Celles et ceux qui voudraient savoir ce que l’ensemble des lois reproductives a fait aux sexualités hétérosexuelles depuis soixante ans liront la solide enquête de Cécile Thomé intitulée Des corps disponibles. La sociologue montre que la diffusion des différents moyens contraceptifs, que la première loi Veil a favorisée, a participé à ce qu’on a appelé « la libération sexuelle », mais qu’elle fut aussi l’objet d’une intériorisation ayant contribué à figer pendant un temps « les scripts sexuels ». Ce regard sur l’histoire des sexualités à partir des pratiques contraceptives, qui inverse la perspective classique, est particulièrement riche : il permet de considérer la sexualité féminine, souvent négligée, en observant l’évolution des représentations de ces corps soudain médicalisés. Cécile Thomé parvient aux mêmes résultats que la récente enquête quantitative « Contexte des sexualités en France », menée en 2023 par l’INSERM et l’ANRS sous la direction de Nathalie Bajos, Caroline Moreau et Armelle Andro. Le livre et l’enquête montrent la diversification des pratiques sexuelles des femmes, notamment hétérosexuelles – à savoir un recul de la pénétration vaginale.
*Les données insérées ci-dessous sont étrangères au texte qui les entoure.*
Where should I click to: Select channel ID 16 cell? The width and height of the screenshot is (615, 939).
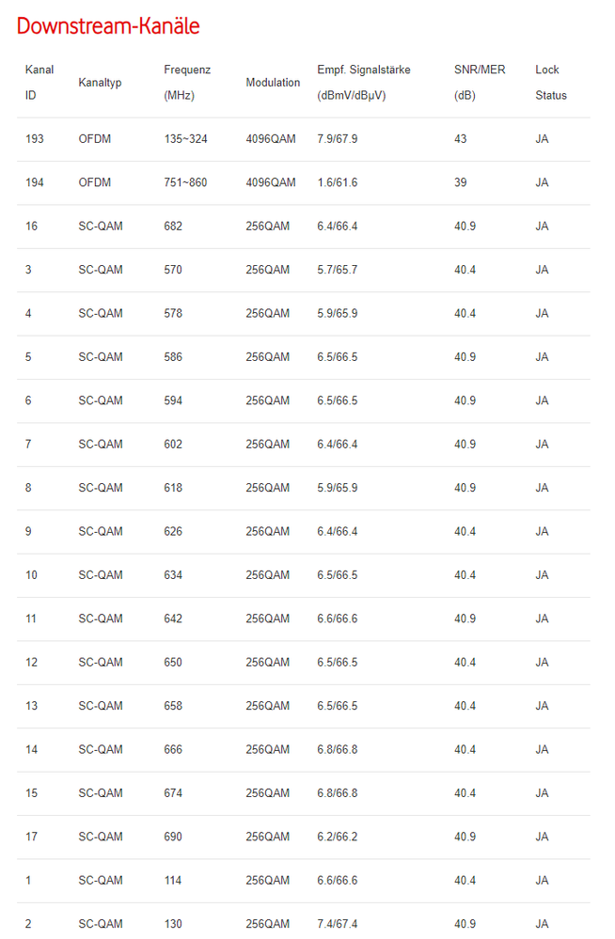pos(32,227)
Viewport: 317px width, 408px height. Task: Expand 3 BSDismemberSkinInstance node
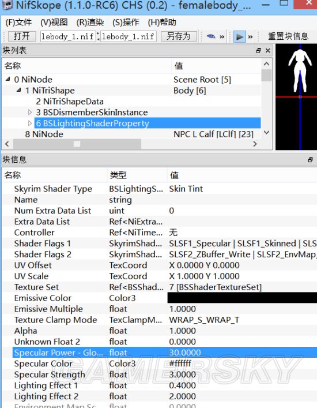30,112
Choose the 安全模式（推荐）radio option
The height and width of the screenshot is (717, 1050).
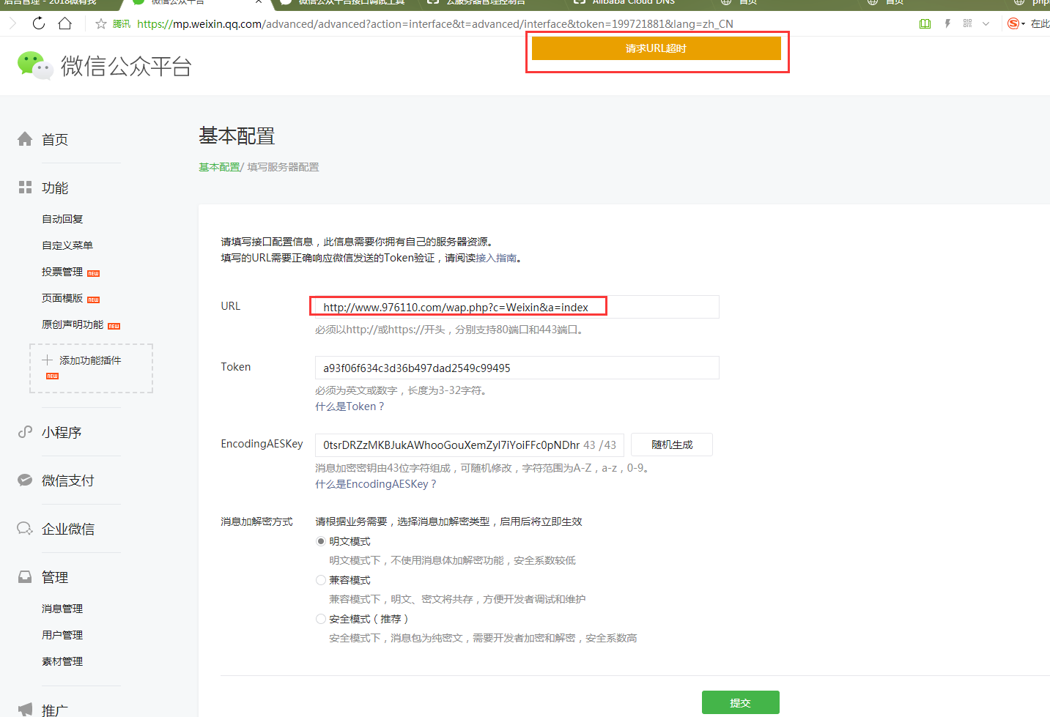321,619
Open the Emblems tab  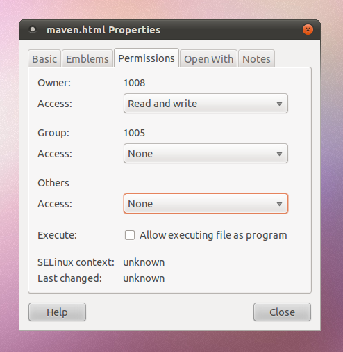click(87, 59)
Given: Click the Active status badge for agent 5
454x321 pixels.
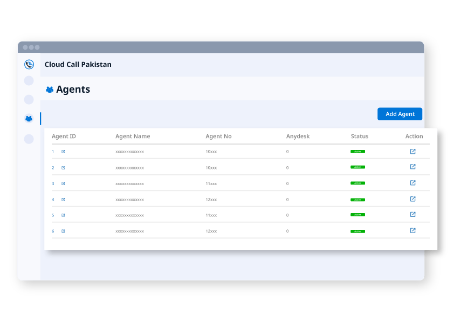Looking at the screenshot, I should [357, 215].
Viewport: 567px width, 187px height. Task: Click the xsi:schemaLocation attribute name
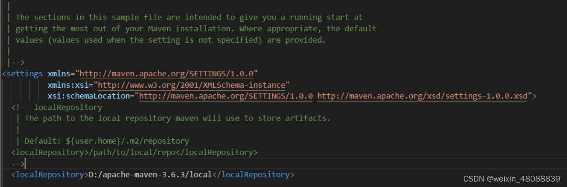(x=89, y=96)
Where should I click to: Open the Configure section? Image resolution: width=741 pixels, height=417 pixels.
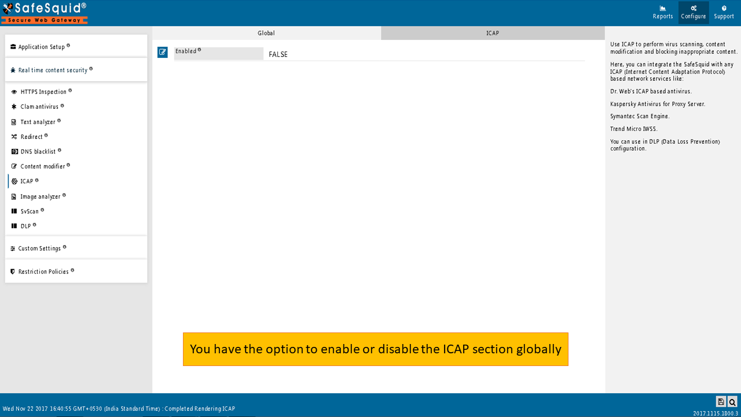693,12
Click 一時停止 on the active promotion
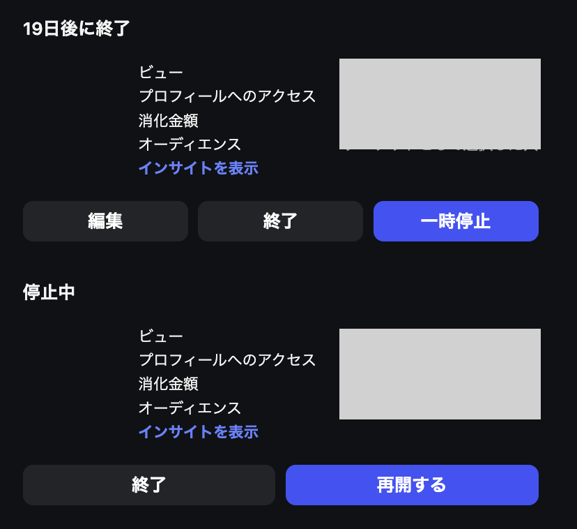 tap(456, 221)
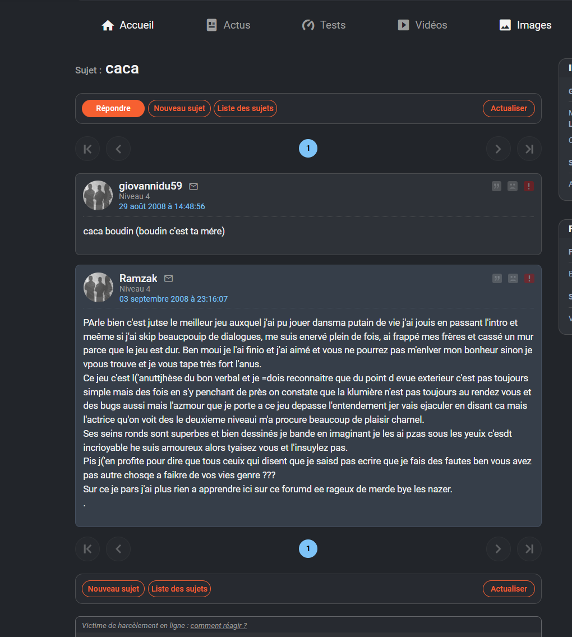Open the Vidéos section
This screenshot has width=572, height=637.
[x=422, y=25]

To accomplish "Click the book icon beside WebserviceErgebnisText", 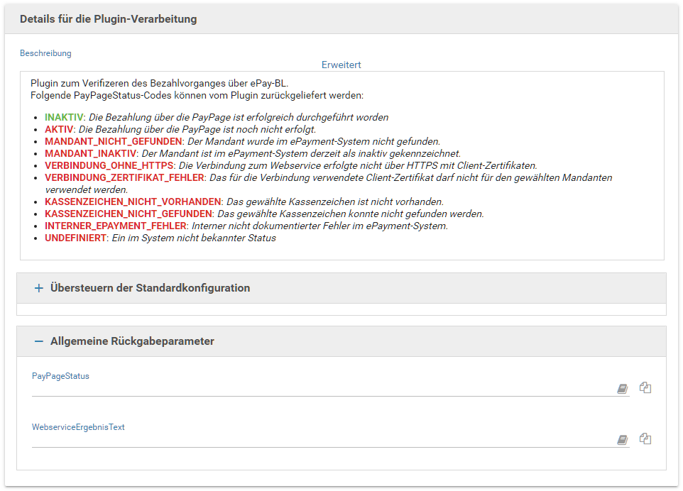I will point(622,440).

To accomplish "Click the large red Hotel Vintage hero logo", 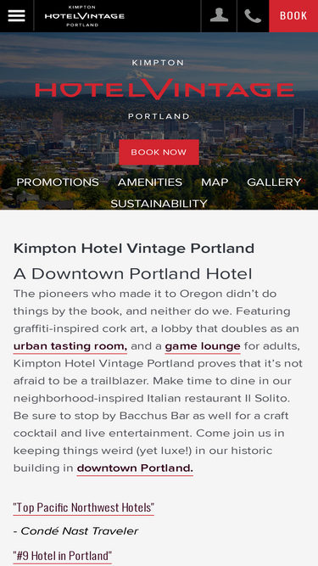I will tap(165, 89).
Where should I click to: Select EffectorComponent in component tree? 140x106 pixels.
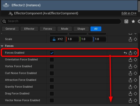pos(46,13)
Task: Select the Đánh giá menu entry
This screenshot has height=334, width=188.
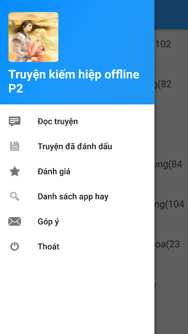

C’est aussi le grand intérêt de l’ouvrage De haute lutte que d’interroger le présent dans plusieurs articles, notamment sur l’assistance médicale à la procréation (AMP) qui donne toujours lieu, malgré des mobilisations fortes pour en faire bénéficier des couples de même sexe, à la stigmatisation de projets parentaux non hétéronormés. De même, ces perspectives décentrées, libérées d’un patriarcat incarné par les médecins, permettent de poser des questions inédites : Lisa Carayon pose la question de la responsabilité en cas d’échec de l’IVG (« pourquoi – et comment – les femmes ne peuvent-elles obtenir réparation des préjudices subis, liés notamment à la présence d’enfants que, précisément, elles avaient cherché à éviter ? ») Les autrices mettent ainsi en évidence de nombreux problèmes qui inscrivent les femmes ayant recours à l’IVG en tant que sujets de droit. Marie Mesnil montre que la loi Roudy de 1982 constitue une avancée importante en prenant en charge intégralement les dépenses par la Sécurité sociale, mais néglige deux points aveugles : les coûts cachés et surtout la singularisation de l’avortement dans le cadre des congés en droit du travail.
La réussite de ce volumineux collectif est ainsi non seulement de montrer l’actualité de cette « haute lutte » – l’analyse de l’argumentaire juridique du discours des militant.e.s anti-IVG par exemple –, mais aussi, on l’a dit, de ne pas édifier un monument que la « constitutionnalisation » pourrait laisser croire indestructible. Aussi, que la conclusion soit rédigée par l’une des anciennes coprésidentes du Planning familial a beaucoup de sens. Faut-il rappeler que cette association indépendante, actrice majeure du droit à l’IVG, est sans cesse menacée : la présidente de la région des Pays de la Loire a ainsi pris la décision arbitraire de supprimer pour l’année 2025 la totalité de sa subvention, tandis qu’ailleurs ce sont les locaux du Planning qui sont dégradés et ses militantes prises à partie physiquement. Véronique Sehier en appelle aussi à un front européen contre ce droit qui est certes écrit mais empêché par la « clause de conscience » des praticiens et par des coupes budgétaires de plus en plus fréquentes.